I am fortunate that my husband’s Asperger’s means he is just as happy with Netflix and Chill as he would be watching a movie in the theater. (Unless it’s a Captain America movie; that requires the big screen.) We don’t get many date nights, averaging two or three a year. What we do get are lunch dates while Trey is in school. Lunch is usually cheaper too!
Ah, money. Many fights among neurotypical couples are about money. ASD families are no different. We just have different expenses. Our pharmacy loves us. Specialists in comorbid epilepsy and sleep apnea think we are great. The people in Trey’s psychiatrist’s office recognize my voice on the phone. Added stress? Of course. Just trying to get to all those appointments is added stress, let alone paying for them. It takes a team to handle all the scheduling, driving, refill ordering, and pharmacy waiting that consume a calendar. If one partner isn’t very helpful, that would be an issue.
What do ASD parents argue about? Again, I think it is similar to neurotypical families. No two people would raise their children exactly alike. One is usually softer than the other. We have the same disagreements there. What makes our arguments a bit different are the facts that Jim is an Aspie, so he goes at it from his life experience and how his brain works, and I have a fancy degree that specialized in ASD, so I am citing research. Jim is also an attorney. Ever argue with someone who is TRAINED to argue? It’s not pleasant. Add to that the common “my way or the highway” thinking of an Aspie, and I am not going to win many arguments. Luckily, Jim recognizes this and gives me a win every so often. I know that it is hard for him to do, so I appreciate his efforts.
And now for the down and dirty; let’s discuss sex.

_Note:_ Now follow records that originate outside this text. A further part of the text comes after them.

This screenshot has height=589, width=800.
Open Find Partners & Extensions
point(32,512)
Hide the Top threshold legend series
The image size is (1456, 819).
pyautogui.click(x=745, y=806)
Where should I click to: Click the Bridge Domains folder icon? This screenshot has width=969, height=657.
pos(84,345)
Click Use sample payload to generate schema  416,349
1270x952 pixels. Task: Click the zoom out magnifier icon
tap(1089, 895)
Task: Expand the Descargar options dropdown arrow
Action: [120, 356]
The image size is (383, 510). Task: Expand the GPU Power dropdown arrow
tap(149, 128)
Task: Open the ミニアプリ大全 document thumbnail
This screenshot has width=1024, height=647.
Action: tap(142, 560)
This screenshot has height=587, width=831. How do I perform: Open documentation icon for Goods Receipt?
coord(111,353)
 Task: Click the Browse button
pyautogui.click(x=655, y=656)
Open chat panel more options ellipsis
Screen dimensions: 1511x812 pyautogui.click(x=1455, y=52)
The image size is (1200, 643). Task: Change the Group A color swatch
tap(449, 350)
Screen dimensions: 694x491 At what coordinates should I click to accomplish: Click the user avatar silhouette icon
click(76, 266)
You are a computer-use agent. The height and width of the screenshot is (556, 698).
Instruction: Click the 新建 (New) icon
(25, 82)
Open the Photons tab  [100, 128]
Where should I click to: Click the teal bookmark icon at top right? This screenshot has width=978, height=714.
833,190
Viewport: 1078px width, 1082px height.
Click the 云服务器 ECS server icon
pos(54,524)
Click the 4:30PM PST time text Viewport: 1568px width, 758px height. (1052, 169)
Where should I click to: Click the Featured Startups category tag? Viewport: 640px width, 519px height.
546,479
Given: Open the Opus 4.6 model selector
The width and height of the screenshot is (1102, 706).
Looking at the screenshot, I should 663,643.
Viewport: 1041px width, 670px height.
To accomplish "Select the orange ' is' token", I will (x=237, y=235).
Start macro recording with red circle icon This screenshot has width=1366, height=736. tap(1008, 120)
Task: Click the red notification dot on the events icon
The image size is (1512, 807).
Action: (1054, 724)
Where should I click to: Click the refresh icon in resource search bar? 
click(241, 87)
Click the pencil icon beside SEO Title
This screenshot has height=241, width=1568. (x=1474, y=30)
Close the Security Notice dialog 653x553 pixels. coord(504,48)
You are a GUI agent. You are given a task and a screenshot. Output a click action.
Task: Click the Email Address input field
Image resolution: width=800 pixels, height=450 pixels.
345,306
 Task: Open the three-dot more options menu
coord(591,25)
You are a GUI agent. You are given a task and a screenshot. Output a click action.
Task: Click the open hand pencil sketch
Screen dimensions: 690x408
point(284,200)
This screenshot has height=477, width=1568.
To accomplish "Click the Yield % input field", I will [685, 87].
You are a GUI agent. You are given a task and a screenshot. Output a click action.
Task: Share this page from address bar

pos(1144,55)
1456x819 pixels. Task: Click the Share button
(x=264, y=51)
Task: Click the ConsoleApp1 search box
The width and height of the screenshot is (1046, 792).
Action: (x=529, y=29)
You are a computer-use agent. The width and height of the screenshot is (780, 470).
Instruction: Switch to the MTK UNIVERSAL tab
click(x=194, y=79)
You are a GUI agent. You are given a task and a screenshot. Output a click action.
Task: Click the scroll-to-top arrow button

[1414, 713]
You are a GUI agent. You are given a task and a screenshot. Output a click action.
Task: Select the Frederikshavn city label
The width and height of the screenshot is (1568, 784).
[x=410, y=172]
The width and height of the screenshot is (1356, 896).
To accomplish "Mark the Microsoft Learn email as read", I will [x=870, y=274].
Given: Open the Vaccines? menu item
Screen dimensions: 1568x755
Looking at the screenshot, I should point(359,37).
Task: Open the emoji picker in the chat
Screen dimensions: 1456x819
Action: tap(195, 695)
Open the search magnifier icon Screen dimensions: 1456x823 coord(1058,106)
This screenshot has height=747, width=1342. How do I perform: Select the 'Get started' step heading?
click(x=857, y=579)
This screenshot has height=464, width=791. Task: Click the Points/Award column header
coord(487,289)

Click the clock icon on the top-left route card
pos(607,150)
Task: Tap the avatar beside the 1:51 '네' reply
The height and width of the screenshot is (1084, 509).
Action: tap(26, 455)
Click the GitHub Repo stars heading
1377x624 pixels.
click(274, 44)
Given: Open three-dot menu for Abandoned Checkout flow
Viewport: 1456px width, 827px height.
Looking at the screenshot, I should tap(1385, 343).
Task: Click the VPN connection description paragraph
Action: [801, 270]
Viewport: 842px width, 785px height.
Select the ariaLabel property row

Yes, I am going there. Like parents of small children, most amorous activity has to wait until the kids are asleep. Energy is gone. People are tired. Parents of neurotypical children have the blessing of their kids going on sleepovers and playdates and out with friends. Our period of “wait until bedtime” is much longer. At 14, Trey is almost always with us. He has figured out what a closed door means, but only after picking our bedroom lock a few times to see what all that noise was about. (We don’t always wait until bedtime, darn it. We love each other.) Additionally, a meltdown can be, as Jim calls it, “the greatest little horny killer in the world.” I can’t speak for all ASD parents, but we do more than just manage a sex life. If people knew, they would think we are still in our twenties. Sex is a GREAT stress reliever. I highly recommend it.
So how do we keep going? What makes our marriage flourish? Sacrifice. Understanding. Teamwork. It may seem small to others, but I appreciate that Jim doesn’t expect me to always pick Trey up when he has a meltdown at school; he can do it too. I like that I can ask a grown Aspie what might be going through Trey’s head right now. I love that he can respect my need to have a say, even when we don’t agree. We aren’t a family from a Norman Rockwell painting, but who really is?